This was a hard one for me to get into. For starters I have not read the second book, the one before this, and it has a totally different opening feel. Gone is the grittiness and neon sense of the Chicago created in True Detective. Instead you open with Heller at war, and spending a lot of time in the jungle. It's necessary to show how his views change as he opens the case but you spend a lot of time in the war and the chapters just weren't that engaging to me. When it returns to the classic noir genre it was excellent. The novel ends with everyone and everything changed, old crime bosses being fallible, and deaths coming to those close to Heller. Heller himself isn't as cynical or anti-heroic as in the past. War changes him and he starts to grow a conscience, one that cannot be swayed by money or women. It does weaken him a bit but it's necessary with the way the world is changing with war. A great book although, so far, one of my lesser favorites in the Heller series.
What do You think about The Million Dollar Wound (1986)?
After reading the first two Nathan Heller novels, I became a devotee. I appreciate how Collins blends fact and fiction in this series and, given my penchant for mob-crime stories, I have been fascinated by the subject matter. I find Collins' writing style comfortable and rarely find myself struggling with the narrative. He presents scenes in a logical sequence and weaves a story line that has continuity, intrigue, and gripping action. At the end of "Million Dollar Wound," Nate Heller is an aging former detective reflecting upon his professional life amid the various mob characters and government crime fighters who chased them -- most of whom are dead. IMHO, the Nathan Heller trilogy is outstanding and I highly recommend it to anyone who enjoys the criminal-detective genre.
—Ken Bour
As a fan of the author Max Allan Collins I have been enjoying the exploits of Nathan Heller and the way it incorporates historic moments and people. As i started this novel I wasn't enjoying the WW 2 exploits of Mr Heller. Mainly because it reminded me of the Norman Mailer novel the Naked and the Dead which wasn't a novel i enjoyed (I know its blasphemy to speak of such a well regarded novel but hey its my opinion) But once the setting came back to Chicago and the world of gangsters i was in heaven. As with the previous novels this book reminds me of old detective movies like The Big Sleep and the Maltese Falcon (The best detective movies are in black and white)
—Vincent Lombardo
Another great Nate Heller mystery. After Pearl Harbor Nate Heller and his buddy Barney Ross get drunk, lie about their ages and join the Marines. They end up on Guadalcanal. Suffering from malaria Heller is pinned down while on patrol.
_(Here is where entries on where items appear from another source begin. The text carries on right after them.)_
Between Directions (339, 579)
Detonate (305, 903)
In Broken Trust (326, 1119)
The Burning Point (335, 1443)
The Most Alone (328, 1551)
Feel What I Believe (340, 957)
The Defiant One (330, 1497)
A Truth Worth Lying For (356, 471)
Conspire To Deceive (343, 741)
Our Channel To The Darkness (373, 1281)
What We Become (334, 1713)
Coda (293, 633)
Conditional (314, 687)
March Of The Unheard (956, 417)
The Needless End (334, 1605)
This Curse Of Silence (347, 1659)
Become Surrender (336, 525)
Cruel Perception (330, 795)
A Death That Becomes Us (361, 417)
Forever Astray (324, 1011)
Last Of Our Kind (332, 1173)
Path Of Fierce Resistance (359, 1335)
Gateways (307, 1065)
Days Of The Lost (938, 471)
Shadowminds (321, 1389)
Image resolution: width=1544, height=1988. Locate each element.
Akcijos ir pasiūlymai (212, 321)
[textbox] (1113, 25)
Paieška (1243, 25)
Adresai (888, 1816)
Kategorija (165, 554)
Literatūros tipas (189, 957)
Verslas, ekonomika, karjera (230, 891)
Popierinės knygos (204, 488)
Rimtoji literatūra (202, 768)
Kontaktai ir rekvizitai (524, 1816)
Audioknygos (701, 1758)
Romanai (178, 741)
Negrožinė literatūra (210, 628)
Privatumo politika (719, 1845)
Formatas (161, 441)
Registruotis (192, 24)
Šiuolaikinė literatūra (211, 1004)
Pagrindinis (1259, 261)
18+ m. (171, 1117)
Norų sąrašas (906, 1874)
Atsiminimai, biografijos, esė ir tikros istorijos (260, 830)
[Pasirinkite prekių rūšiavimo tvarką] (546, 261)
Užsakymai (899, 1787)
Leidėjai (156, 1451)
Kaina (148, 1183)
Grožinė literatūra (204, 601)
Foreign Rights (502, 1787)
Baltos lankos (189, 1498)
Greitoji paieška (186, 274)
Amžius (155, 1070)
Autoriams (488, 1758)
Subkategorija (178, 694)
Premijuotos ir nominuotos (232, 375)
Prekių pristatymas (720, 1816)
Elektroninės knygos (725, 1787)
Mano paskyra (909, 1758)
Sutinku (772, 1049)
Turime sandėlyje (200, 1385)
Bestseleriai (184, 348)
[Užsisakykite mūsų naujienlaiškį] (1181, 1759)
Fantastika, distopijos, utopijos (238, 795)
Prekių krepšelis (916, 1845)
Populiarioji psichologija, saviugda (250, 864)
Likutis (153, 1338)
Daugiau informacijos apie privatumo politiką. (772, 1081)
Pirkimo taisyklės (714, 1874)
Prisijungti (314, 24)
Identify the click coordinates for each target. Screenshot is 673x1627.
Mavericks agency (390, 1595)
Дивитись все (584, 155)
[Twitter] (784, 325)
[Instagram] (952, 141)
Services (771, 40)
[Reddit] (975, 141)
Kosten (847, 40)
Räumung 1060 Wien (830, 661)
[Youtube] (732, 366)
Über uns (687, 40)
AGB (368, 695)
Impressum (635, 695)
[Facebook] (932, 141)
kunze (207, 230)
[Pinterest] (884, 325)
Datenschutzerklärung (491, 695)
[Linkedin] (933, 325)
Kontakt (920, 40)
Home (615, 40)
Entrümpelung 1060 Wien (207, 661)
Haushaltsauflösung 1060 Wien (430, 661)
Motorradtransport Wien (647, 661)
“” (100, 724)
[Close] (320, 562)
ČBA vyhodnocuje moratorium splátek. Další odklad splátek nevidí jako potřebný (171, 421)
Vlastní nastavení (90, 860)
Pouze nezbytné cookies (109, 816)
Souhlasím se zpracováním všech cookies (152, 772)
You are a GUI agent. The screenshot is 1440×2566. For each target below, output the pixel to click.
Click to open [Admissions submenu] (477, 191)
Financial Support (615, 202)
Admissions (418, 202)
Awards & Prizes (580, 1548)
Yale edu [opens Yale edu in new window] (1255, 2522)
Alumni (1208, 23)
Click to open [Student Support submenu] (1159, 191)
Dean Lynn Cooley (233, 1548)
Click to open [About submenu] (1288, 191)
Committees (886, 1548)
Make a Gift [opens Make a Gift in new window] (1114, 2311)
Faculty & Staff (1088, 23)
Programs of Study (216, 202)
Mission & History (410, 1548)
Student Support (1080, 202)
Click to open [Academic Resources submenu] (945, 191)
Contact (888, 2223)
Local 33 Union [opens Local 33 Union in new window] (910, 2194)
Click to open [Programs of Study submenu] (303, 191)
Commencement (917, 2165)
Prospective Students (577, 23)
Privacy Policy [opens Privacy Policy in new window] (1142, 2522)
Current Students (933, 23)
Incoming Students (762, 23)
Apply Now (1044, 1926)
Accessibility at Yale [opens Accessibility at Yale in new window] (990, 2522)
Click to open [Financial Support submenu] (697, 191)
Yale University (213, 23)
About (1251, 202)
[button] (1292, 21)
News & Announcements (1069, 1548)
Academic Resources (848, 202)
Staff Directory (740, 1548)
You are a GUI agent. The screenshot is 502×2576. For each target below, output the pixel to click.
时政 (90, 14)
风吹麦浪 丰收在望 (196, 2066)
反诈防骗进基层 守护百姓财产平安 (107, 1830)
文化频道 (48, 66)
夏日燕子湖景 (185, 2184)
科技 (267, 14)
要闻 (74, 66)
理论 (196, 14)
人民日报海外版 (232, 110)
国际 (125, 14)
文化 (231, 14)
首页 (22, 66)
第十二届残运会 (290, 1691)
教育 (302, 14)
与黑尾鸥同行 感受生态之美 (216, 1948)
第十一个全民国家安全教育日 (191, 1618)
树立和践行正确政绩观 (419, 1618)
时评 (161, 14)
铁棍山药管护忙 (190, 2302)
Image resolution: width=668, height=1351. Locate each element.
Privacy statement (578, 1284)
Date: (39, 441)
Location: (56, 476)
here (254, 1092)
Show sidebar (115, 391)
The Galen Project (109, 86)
Ross is wounded as are several others. Heller suffers battle fatigue and is honorably discharged after he recovers. After he is discharged he has to reacquaint himself with a case that he had worked on years before.This one is a little more raw than the prior two. The novel has a lot of threads, Heller fighting on Guadalcanal. Heller investigating mob connections to unions in the late 30s. Heller dealing with both of those issues as he recovers from malaria he contracted on Guadalcanal. The threads interweave themselves throughout the book. Like all of the books it is well written, lots of fun, plenty of historical figures, and at least two conspiracy theories.